Kita-Konzept: Grüne fordern geringeren Elteranteil

Beitragsstaffel birgt Zündstoff

+
Lernen, basteln, spielen: Die Kindergärten und Krippen in Bienenbüttel sollen bald länger geöffnet haben. Dafür steigen die Kosten.

Bienenbüttel. Bürgermeister Dr. Merlin Franke (CDU) trieb es am Dienstagabend die Zornesröte ins Gesicht: Der Ausschuss für Jugend, Sport, Senioren und Soziales der Gemeinde Bienenbüttel stimmte dem neuen Kindergarten-Betreuungskonzept zwar zu, das Papier barg aber Zündstoff für lange Diskussionen.

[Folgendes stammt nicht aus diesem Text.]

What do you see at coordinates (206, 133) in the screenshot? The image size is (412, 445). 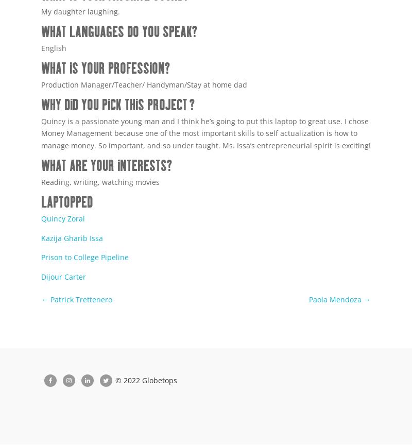 I see `'Quincy is a passionate young man and I think he’s going to put this laptop to great use. I chose Money Management because one of the most important skills to self actualization is how to manage money. So important, and so under taught. Ms. Issa’s entrepreneurial spirit is exciting!'` at bounding box center [206, 133].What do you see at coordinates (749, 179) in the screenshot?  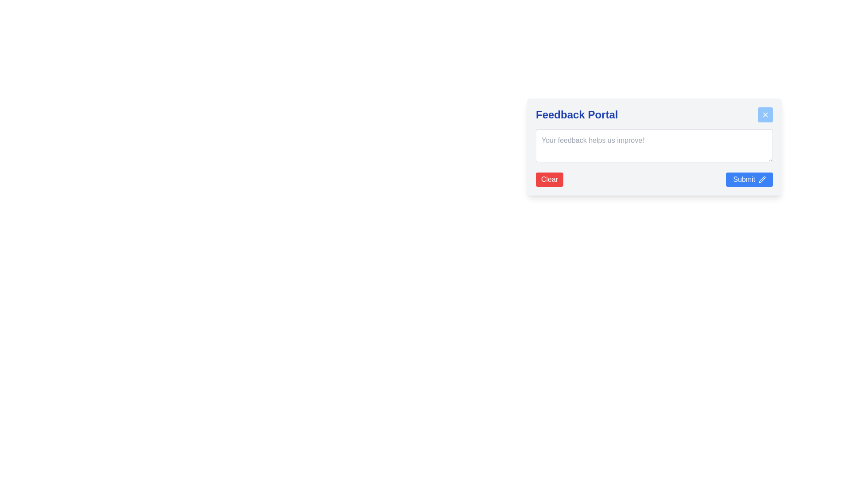 I see `the 'Submit' button, which is a rectangular button with a blue background and white text, located near the bottom-right corner of the 'Feedback Portal' form view` at bounding box center [749, 179]. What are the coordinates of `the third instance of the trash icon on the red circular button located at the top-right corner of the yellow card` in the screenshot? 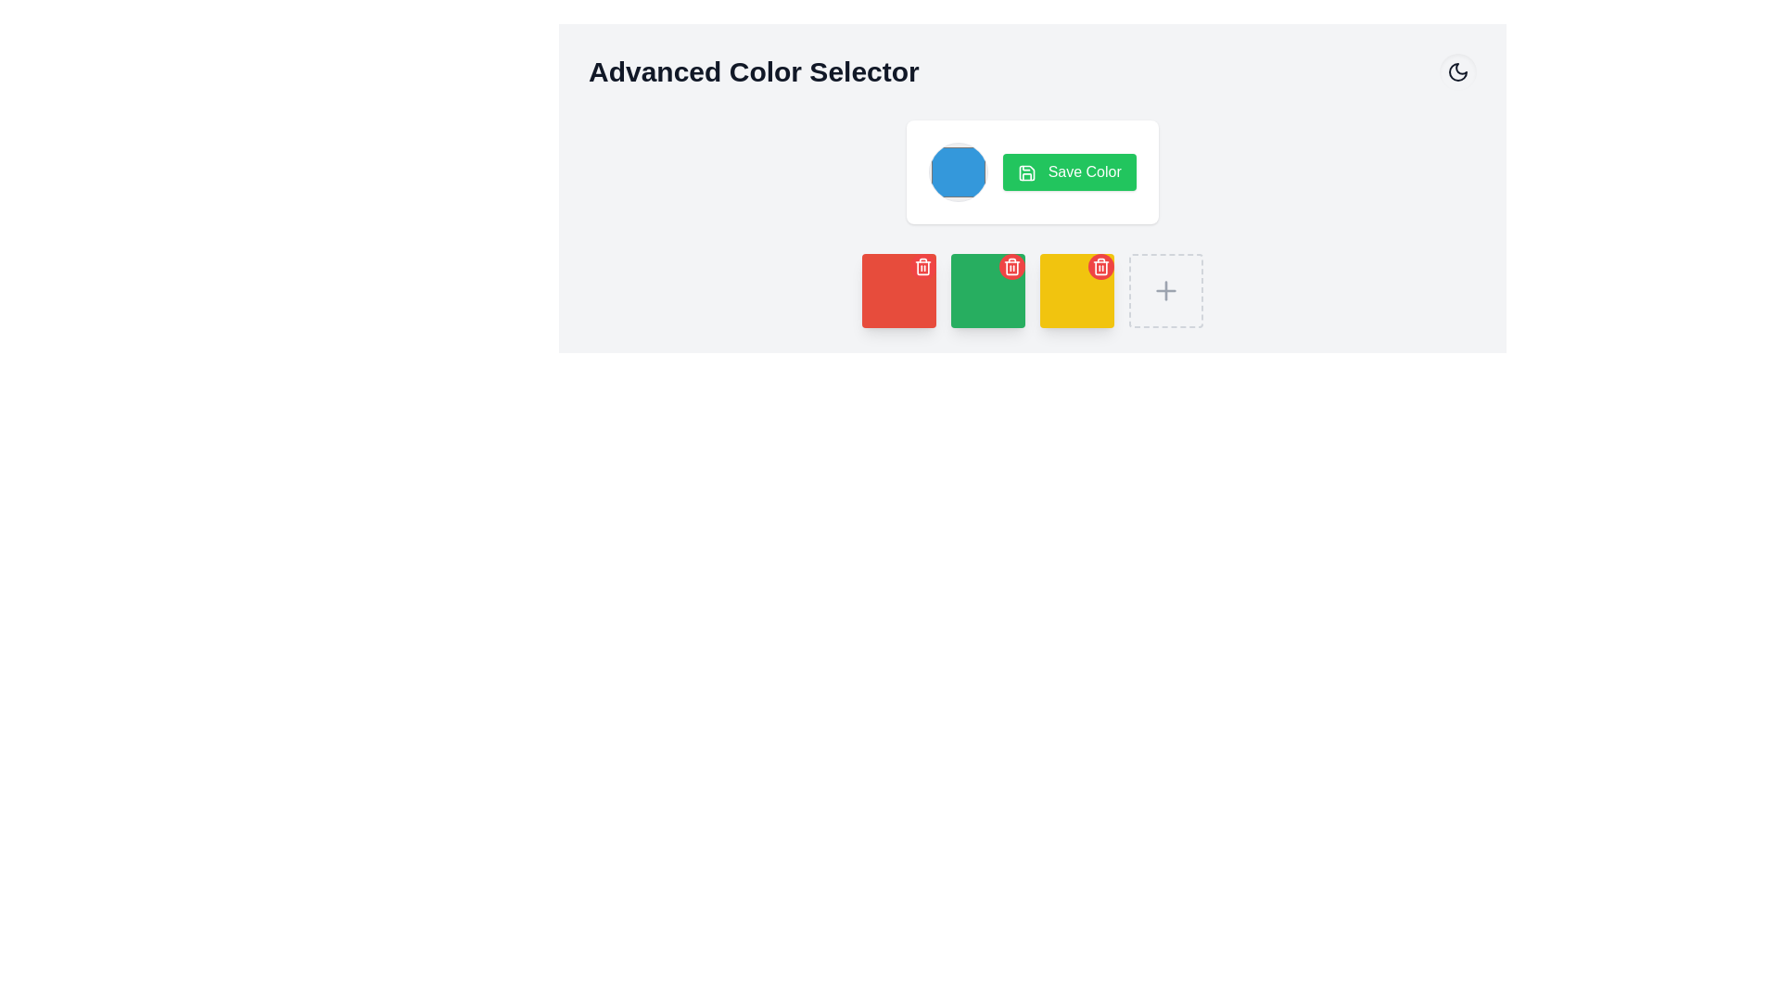 It's located at (924, 267).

Der Grund: Die Fraktion Bündnis 90/Die Grünen meldete Beratungsbedarf zu dem Konzept an, das unter anderem die Erweiterung der Betreuung in den Kindergärten und Krippen auf die Zeit von 6 bis 18 Uhr vorsieht (AZ berichtete). Man hege Vorbehalte bezüglich der neuen Beitragsstaffel, denn die Elternbeiträge werden für einen Kindergartenplatz zu den Kernzeiten um 12 Euro und für einen Krippenplatz um 18 Euro pro Monat angehoben.

Dr. Merlin Franke

„Wir würden es gut finden, wenn die Elternbeiträge gesenkt werden“, formulierte es Victoria Koke (Bündnis 90/die Günen). Der Dringlichkeitsantrag ihrer Fraktion auf eine schrittweise Einführung der Beitragsfreiheit für Eltern mit Wohnsitz in Bienenbüttel kam allerdings nicht auf die Tagesordnung. Außerdem seien es nicht die „einzigen 100 000 Euro“ gewesen, über die man in den vergangenen Wochen entscheiden habe müssen.“ Man brauche mehr Zeit für die Entscheidung.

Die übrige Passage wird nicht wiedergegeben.